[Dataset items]

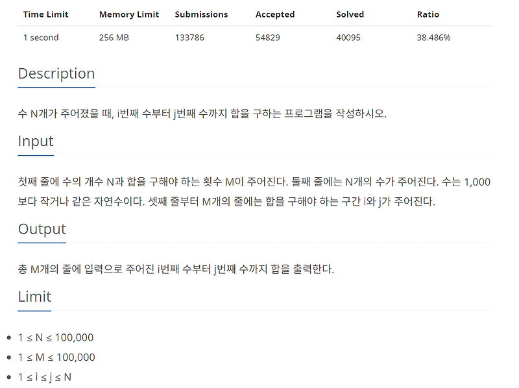The height and width of the screenshot is (388, 519).
Task: Click the Memory Limit column header
Action: tap(129, 14)

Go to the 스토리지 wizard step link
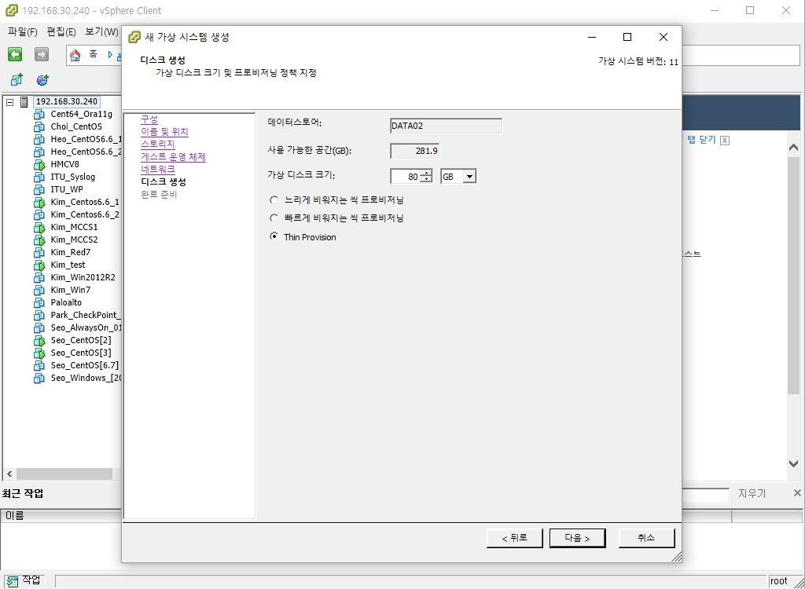point(157,145)
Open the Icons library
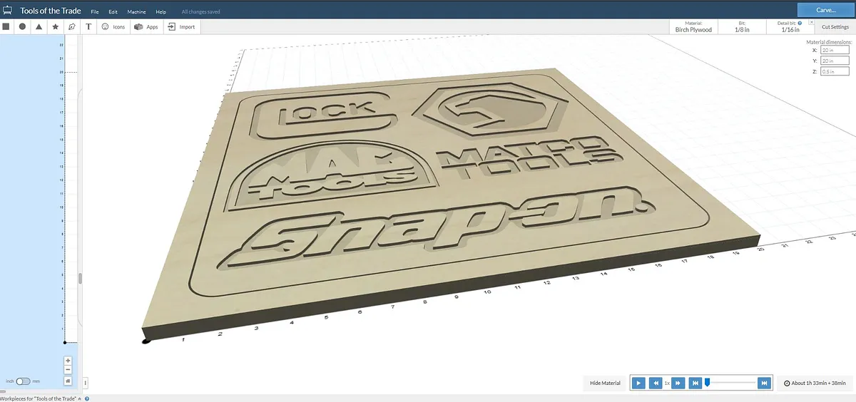Image resolution: width=856 pixels, height=402 pixels. (x=113, y=26)
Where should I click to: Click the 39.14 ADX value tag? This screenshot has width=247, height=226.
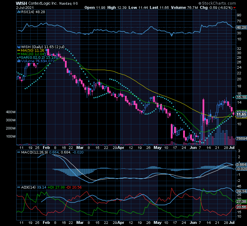tap(241, 191)
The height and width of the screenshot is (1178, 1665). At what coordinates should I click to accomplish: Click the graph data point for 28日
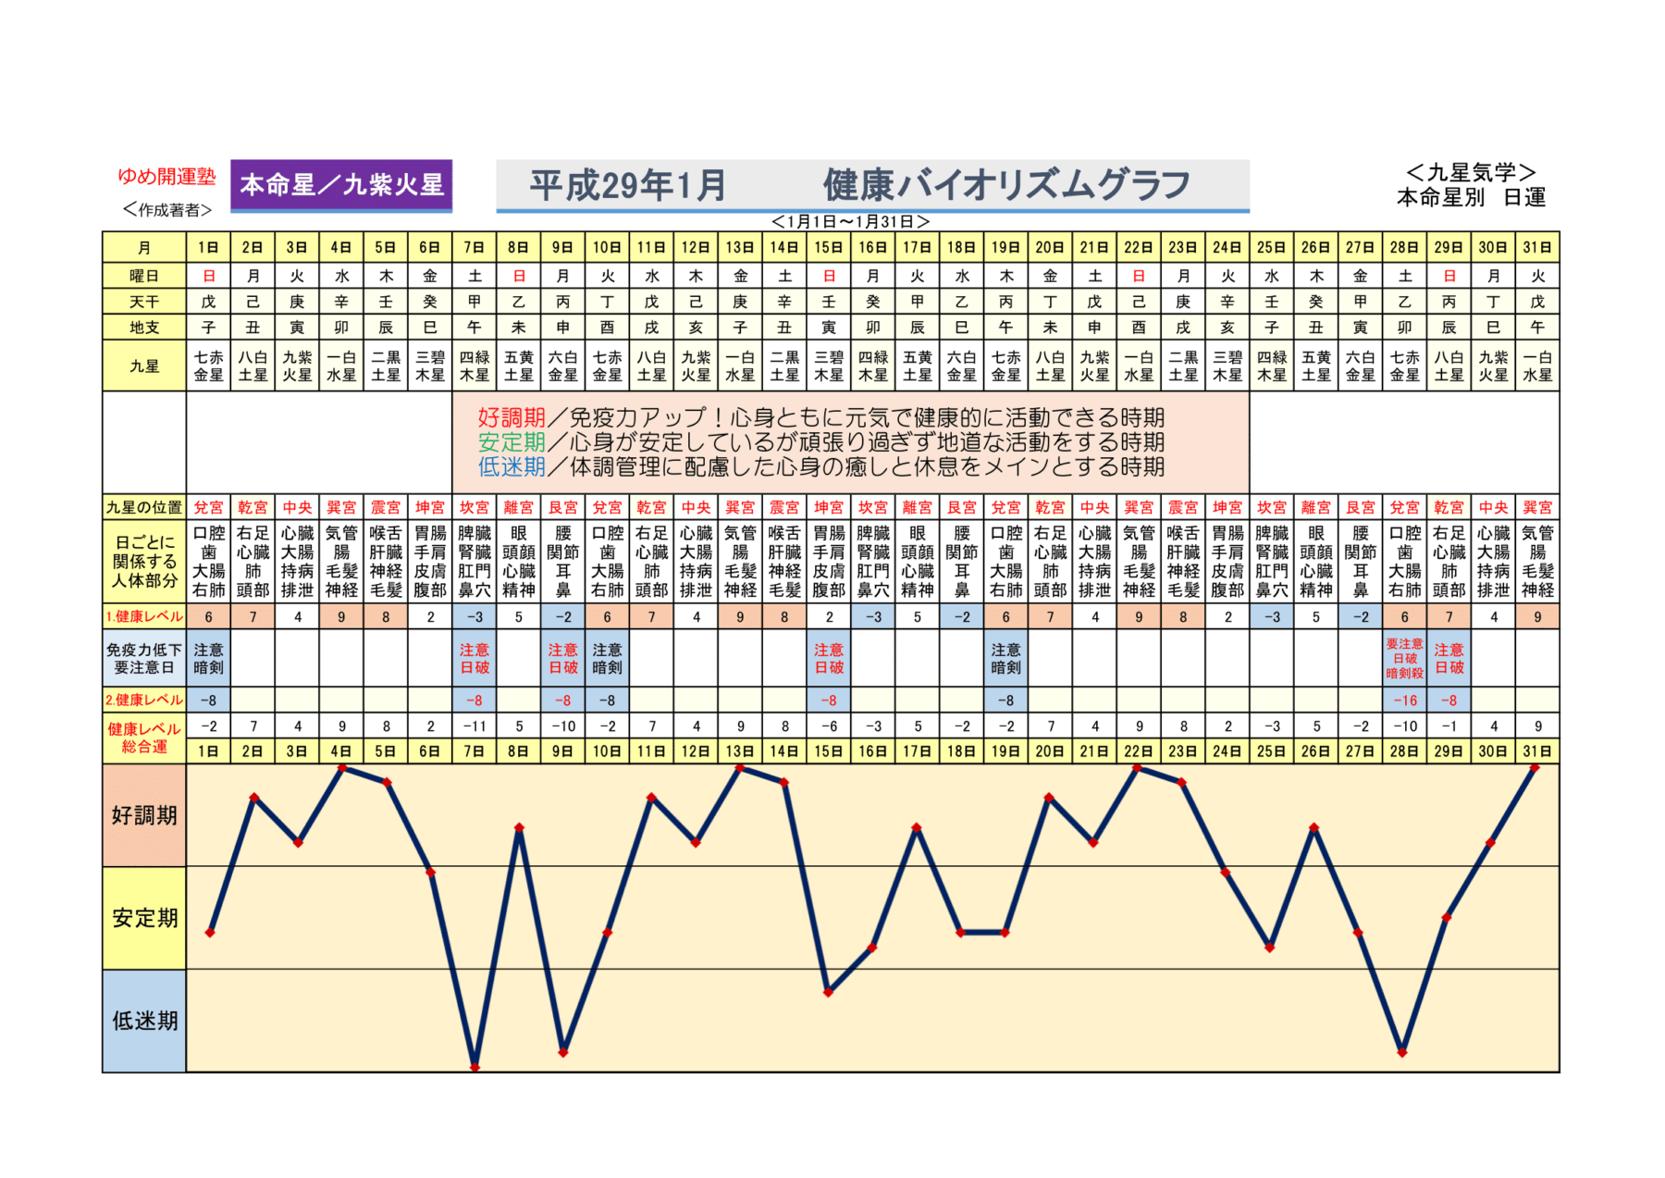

> **WHAT YOU ARE ASKED TO DO**
The lines from the one containing "Go to the 스토리지 wizard step link" through the last line of the records are what you should copy, word for word and nothing else, with pictures left out.

> **RESULT OF THIS TASK**
Go to the 스토리지 wizard step link
point(157,145)
Open the Icons library
Image resolution: width=856 pixels, height=402 pixels. (x=113, y=26)
Where should I click to: Click the 39.14 ADX value tag? This screenshot has width=247, height=226.
tap(241, 191)
The height and width of the screenshot is (1178, 1665). At what coordinates should I click to accomplish: Click the graph data point for 28日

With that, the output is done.